Reduced Susceptibility to Syncope During Postural Tilt in Old Age: Is Beta-blockade Protective?

Author Affiliations

From the Hebrew Rehabilitation Center for Aged (Drs Lipsitz and Jonsson and Mss Marks and Koestner);Joint Department of Medicine of Beth Israel and Brigham and Women's Hospitals (Drs Lipsitz, Jonsson, and Wei); the Charles A. Dana Research Institute and Harvard-Thorndike Laboratory of Beth Israel Hospital (Drs Lipsitz, Jonsson, and Wei); Division on Aging, Harvard Medical School (Drs Lipsitz, Jonsson, and Wei); and Brockton—West Roxbury Veterans Administration Geriatric Research and Education Clinical Center (Dr Wei), Boston, Mass.

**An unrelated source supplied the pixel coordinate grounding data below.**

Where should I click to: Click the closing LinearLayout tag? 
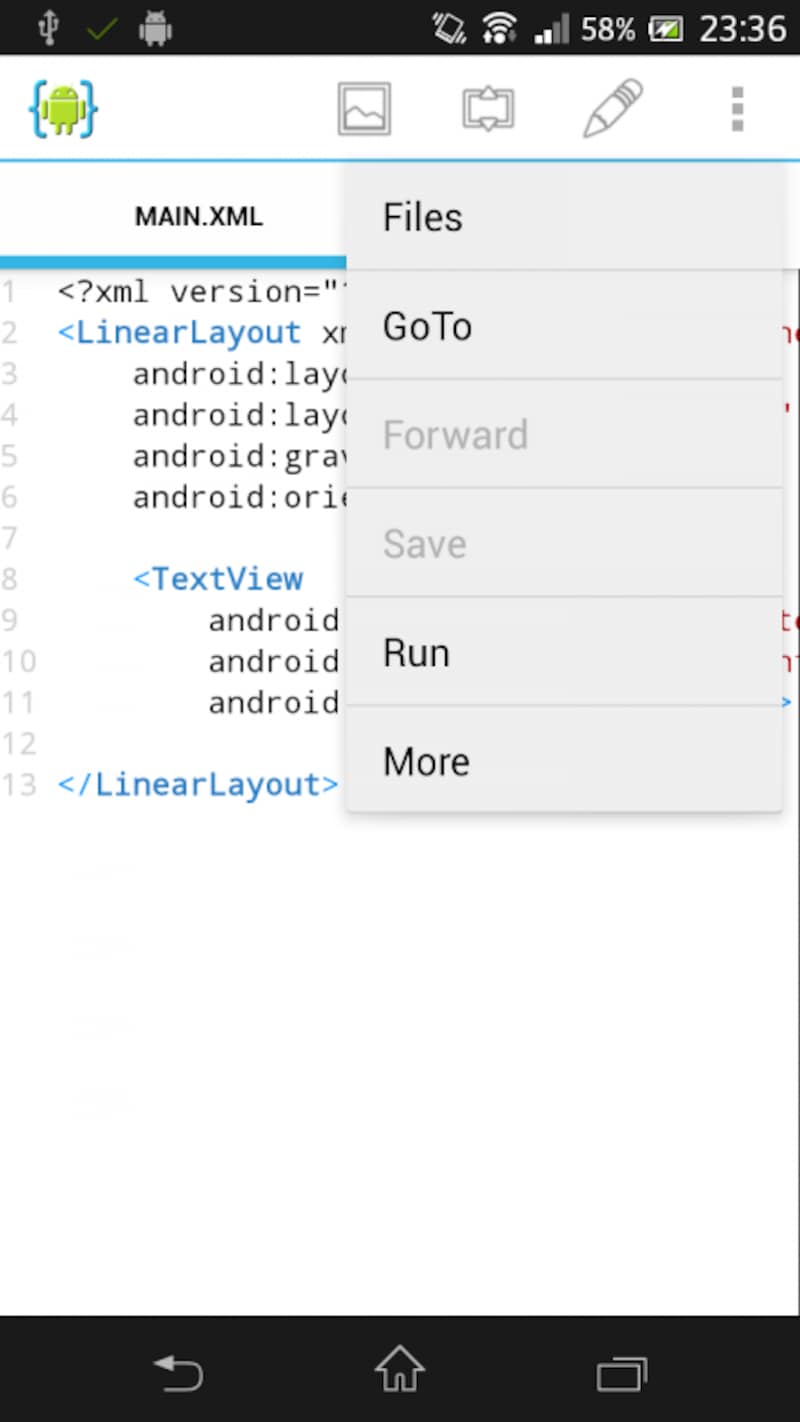point(198,785)
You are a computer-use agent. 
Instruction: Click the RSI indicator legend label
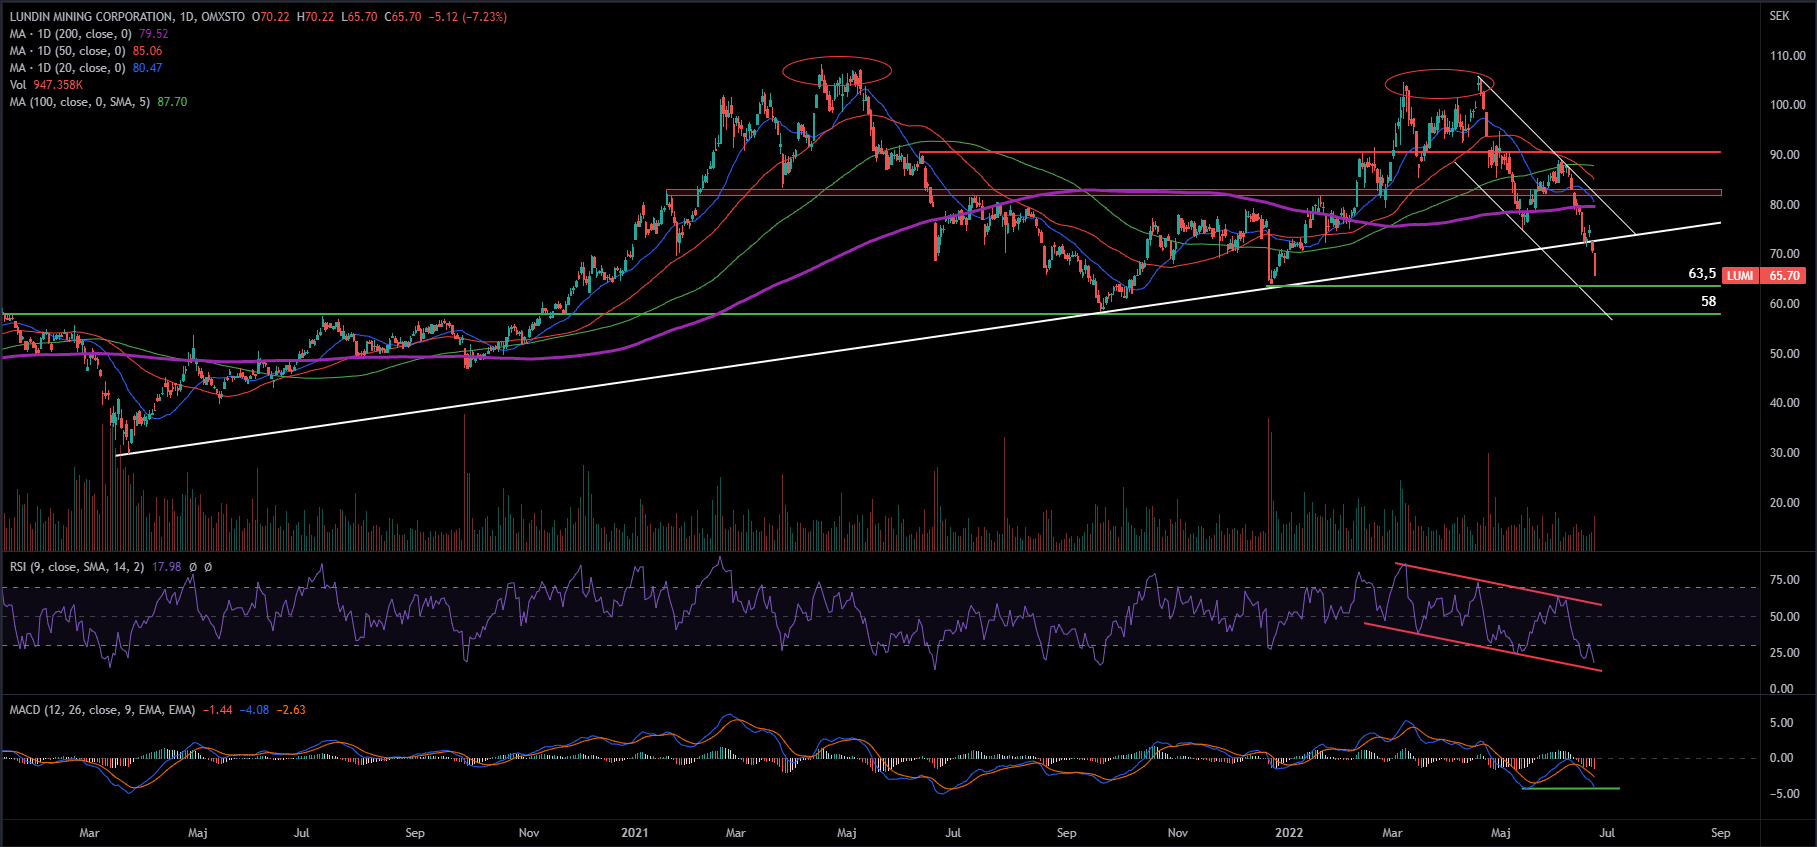click(77, 567)
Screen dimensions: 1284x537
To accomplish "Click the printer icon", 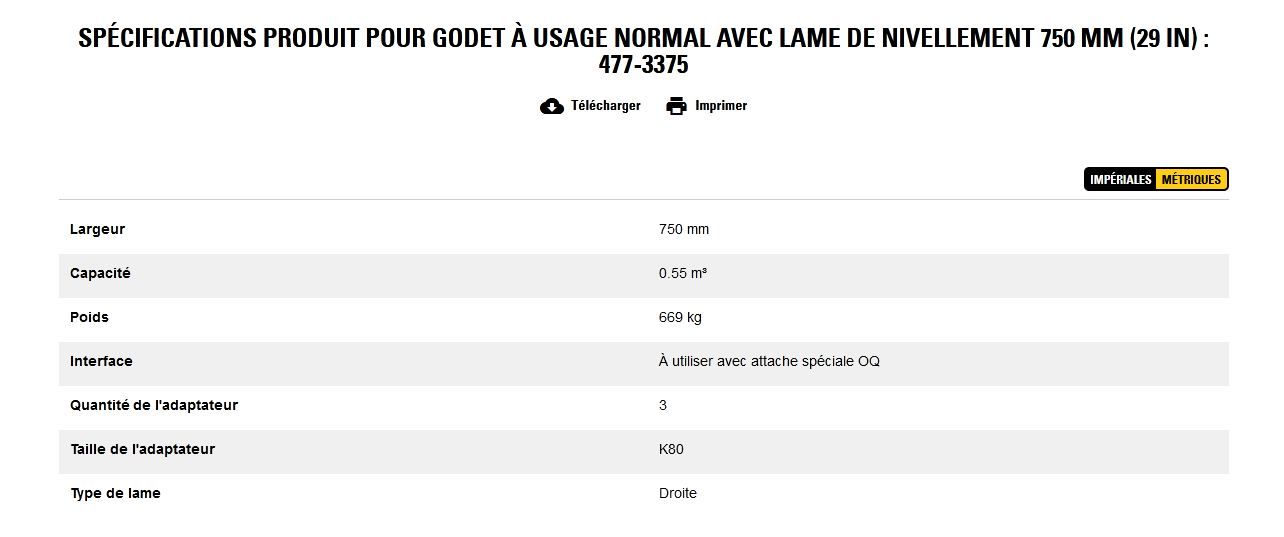I will 677,106.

Arch Intern Med. 1989;149(12):2709-2712. doi:10.1001/archinte.1989.00390120065013

• Clinical studies of syncope suggest a decreased prevalence of vasovagal syncope in old age. To examine this possibility and its pathophysiologic implications, we report the results of two studies. The first evaluated responses to head-up tilt in young and old subjects. Presyncopal vasovagal symptoms occurred in 4 of 9 young subjects and only 1 of 22 old subjects. The second study asked whether decreased β-adrenergic responsiveness protected the old during tilt via unopposed α-adrenergic—mediated vasoconstriction. Blood pressure, heart rate, and forearm vascular resistance responses to tilt in 11 healthy young subjects randomized to receive intravenous propranolol hydrochloride or saline were compared with those of 10 healthy elderly. Propranolol attenuated heart rate and forearm vascular resistance responses. Vasovagal symptoms occurred in 4 young and no old subjects; 2 were symptomatic during propranolol administration. Thus, presyncopal vasovagal symptoms are less common during tilt in old age. Propranolol did not prevent the vasovagal reaction or enhance forearm vasoconstriction. Propranolol's attenuation of vasoconstriction may be due to decreased activation of cardiopulmonary baroreceptors during beta-blockade.